Tugas a: Salin ulang baris-baris listing ini tanpa perubahan, dimulai dari baris yang memuat "Click the Database Name input field" hingga baris yang memuat "click(47, 268)", termasuk kedua baris tersebut.

========

Pengantar
Realita
kondisi keluarga Muslim
saat ini sangat
memprihatinkan. Proses menjauhkan
agama dari kehidupan dan
perombakan nilai fitrah
sangat terasa di
masyarakat.
"Nilai-nilai baru" yang ditawarkan kebudayaan Barat kini
mewarnai life style masyarakat. Pola hidup keluarga berubah ke arah
materialistis dan individualistis. Ikatan
antar anggota keluarga mulai
melonggar dengan perilaku yang jauh
dari nilai-nilai Islam.
Masyarakat dan
keluarga Muslim mengalami
benturan nilai, permissive society, dan lembaga pernikahan mulai
diragukan. Dalam keluarga, banyak terjadi tindak kekerasan suami terhadap
isteri, perkosaan ayah terhadap anak, perselingkuhan, perceraian, dan lain sebagainya.
Jika ditelaah lebih
jauh, hal itu
tidak akan terjadi
jika setiap Muslim
memahami hakikat pernikahan
dalam Islam. Lalu bagaimanakah pandangan Islam tentang pernikahan?
Dasar Hukum Islam
tentang Pernikahan
Allah SWT menciptakan manusia,
pria dan wanita,
dengan sifat fitrah
yang khas. Manusia
memiliki naluri, perasaan, dan
akal. Adanya rasa
cinta kasih antara
pria dan wanita
merupakan fitrah manusia. Hubungan
khusus antar jenis
kelamin antara keduanya
terjadi secara alami
karena adanya gharizatun nau'
(naluri
seksual/berketurunan).
Sebagai sistem hidup
yang paripurna, Islam pasti
sesuai dengan fitrah
manusia. Karenanya Islam
tidak melepaskan kendali
naluri seksual secara bebas yang dapat membahayakan diri manusia dan
kehidupan masyarakat. Islam telah membatasi
hubungan khusus pria
dan wanita hanya
dengan pernikahan. Dengan
begitu terciptalah kondisi masyarakat
penuh kesucian, kemuliaan,
sangat menjaga kehormatan
setiap anggotanya, dan dapat mewujudkan ketenangan hidup dan kelestarian
keturunan umat manusia.
Tujuan Mulia Pernikahan
dalam Islam
Islam memandang pernikahan bukan sebagai sarana untuk
mencapai kenikmatan lahiriah semata, tetapi
bagian dari pemenuhan
naluri yang didasarkan
pada aturan Allah
(bernilai ibadah). Tujuannya
sangat jelas, yaitu membentuk keluarga yang sakinah (tenang), mawaddah (penuh
cinta), dan rahmah (kasih
sayang) (QS. Ar-Rum
[30] : 21). Dengan begitu,
pernikahan akan mampu memberikan kontribusi bagi kesatabilan
dan ketentraman masyarakat, karena kaum
pria dan wanita dapat memenuhi naluri seksualnya
secara benar dan sah.

========

Tugas b: Berdasarkan teks sumber, jelaskan alasan Islam membatasi hubungan khusus antara pria dan wanita hanya melalui pernikahan.

========

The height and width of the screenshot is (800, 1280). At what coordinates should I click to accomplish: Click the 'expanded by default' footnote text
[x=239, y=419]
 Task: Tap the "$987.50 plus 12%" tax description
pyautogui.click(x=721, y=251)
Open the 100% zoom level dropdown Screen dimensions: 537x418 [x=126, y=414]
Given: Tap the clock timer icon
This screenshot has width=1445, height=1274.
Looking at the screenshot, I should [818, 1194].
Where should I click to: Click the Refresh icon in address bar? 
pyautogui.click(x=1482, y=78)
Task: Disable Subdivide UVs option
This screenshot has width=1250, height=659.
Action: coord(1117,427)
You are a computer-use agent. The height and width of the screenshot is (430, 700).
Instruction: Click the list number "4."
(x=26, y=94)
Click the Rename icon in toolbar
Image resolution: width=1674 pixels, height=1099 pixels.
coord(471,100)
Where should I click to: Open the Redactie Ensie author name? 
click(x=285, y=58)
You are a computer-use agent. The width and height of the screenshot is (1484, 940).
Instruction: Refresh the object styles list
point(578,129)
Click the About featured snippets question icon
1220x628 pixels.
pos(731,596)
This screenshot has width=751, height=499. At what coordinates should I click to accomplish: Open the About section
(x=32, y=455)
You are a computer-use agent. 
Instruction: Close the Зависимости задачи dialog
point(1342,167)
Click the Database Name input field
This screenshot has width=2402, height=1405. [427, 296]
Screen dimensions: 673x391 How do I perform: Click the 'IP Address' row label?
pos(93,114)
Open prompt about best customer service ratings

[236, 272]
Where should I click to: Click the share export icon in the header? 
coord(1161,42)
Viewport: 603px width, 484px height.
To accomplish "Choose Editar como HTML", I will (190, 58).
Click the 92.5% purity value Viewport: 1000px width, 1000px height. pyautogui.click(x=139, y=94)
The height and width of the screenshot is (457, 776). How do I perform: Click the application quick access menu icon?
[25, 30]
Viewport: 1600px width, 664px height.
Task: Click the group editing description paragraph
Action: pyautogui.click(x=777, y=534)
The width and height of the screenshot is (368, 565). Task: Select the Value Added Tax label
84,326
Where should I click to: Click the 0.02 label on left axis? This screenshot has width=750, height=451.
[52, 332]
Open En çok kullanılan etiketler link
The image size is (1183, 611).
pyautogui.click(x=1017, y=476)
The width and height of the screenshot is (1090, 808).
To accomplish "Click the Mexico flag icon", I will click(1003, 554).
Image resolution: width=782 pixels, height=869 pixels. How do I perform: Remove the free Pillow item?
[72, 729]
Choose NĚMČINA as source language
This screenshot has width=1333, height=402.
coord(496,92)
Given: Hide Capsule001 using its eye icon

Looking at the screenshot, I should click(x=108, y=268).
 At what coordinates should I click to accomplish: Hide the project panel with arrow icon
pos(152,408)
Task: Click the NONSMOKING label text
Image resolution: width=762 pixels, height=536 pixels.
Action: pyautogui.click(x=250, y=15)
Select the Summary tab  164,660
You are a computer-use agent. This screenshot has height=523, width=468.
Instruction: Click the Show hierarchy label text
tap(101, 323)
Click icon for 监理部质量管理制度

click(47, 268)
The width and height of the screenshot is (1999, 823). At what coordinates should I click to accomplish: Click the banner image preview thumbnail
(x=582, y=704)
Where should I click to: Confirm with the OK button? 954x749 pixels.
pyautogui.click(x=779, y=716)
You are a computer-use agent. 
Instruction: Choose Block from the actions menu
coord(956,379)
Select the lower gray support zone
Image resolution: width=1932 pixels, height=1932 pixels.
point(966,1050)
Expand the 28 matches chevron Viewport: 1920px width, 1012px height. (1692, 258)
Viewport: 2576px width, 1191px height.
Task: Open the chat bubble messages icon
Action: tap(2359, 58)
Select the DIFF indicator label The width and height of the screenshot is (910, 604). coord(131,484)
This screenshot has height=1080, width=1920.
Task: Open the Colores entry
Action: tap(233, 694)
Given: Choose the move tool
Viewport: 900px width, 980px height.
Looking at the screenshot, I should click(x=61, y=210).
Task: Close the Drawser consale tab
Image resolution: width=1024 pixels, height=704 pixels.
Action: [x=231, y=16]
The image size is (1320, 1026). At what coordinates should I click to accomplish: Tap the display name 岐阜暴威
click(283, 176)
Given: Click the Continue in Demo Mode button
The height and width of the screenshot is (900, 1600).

========

Jawaban Benar a:
Click the Database Name input field
This screenshot has width=2402, height=1405. [427, 296]
Screen dimensions: 673x391 How do I perform: Click the 'IP Address' row label?
pos(93,114)
Open prompt about best customer service ratings

[236, 272]
Where should I click to: Click the share export icon in the header? 
coord(1161,42)
Viewport: 603px width, 484px height.
To accomplish "Choose Editar como HTML", I will (190, 58).
Click the 92.5% purity value Viewport: 1000px width, 1000px height. pyautogui.click(x=139, y=94)
The height and width of the screenshot is (457, 776). How do I perform: Click the application quick access menu icon?
[25, 30]
Viewport: 1600px width, 664px height.
Task: Click the group editing description paragraph
Action: pyautogui.click(x=777, y=534)
The width and height of the screenshot is (368, 565). Task: Select the Value Added Tax label
84,326
Where should I click to: Click the 0.02 label on left axis? This screenshot has width=750, height=451.
[52, 332]
Open En çok kullanılan etiketler link
The image size is (1183, 611).
pyautogui.click(x=1017, y=476)
The width and height of the screenshot is (1090, 808).
To accomplish "Click the Mexico flag icon", I will click(1003, 554).
Image resolution: width=782 pixels, height=869 pixels. How do I perform: Remove the free Pillow item?
[72, 729]
Choose NĚMČINA as source language
This screenshot has width=1333, height=402.
coord(496,92)
Given: Hide Capsule001 using its eye icon

Looking at the screenshot, I should click(x=108, y=268).
 At what coordinates should I click to accomplish: Hide the project panel with arrow icon
pos(152,408)
Task: Click the NONSMOKING label text
Image resolution: width=762 pixels, height=536 pixels.
Action: pyautogui.click(x=250, y=15)
Select the Summary tab  164,660
You are a computer-use agent. This screenshot has height=523, width=468.
Instruction: Click the Show hierarchy label text
tap(101, 323)
Click icon for 监理部质量管理制度

click(47, 268)

Jawaban Benar b: Islam tidak melepaskan kendali naluri seksual secara bebas karena hal itu dapat membahayakan diri manusia dan kehidupan masyarakat. Dengan membatasinya pada pernikahan, terciptalah masyarakat yang penuh kesucian dan kemuliaan serta sangat menjaga kehormatan setiap anggotanya. Masyarakat seperti itu dapat mewujudkan ketenangan hidup dan kelestarian keturunan umat manusia.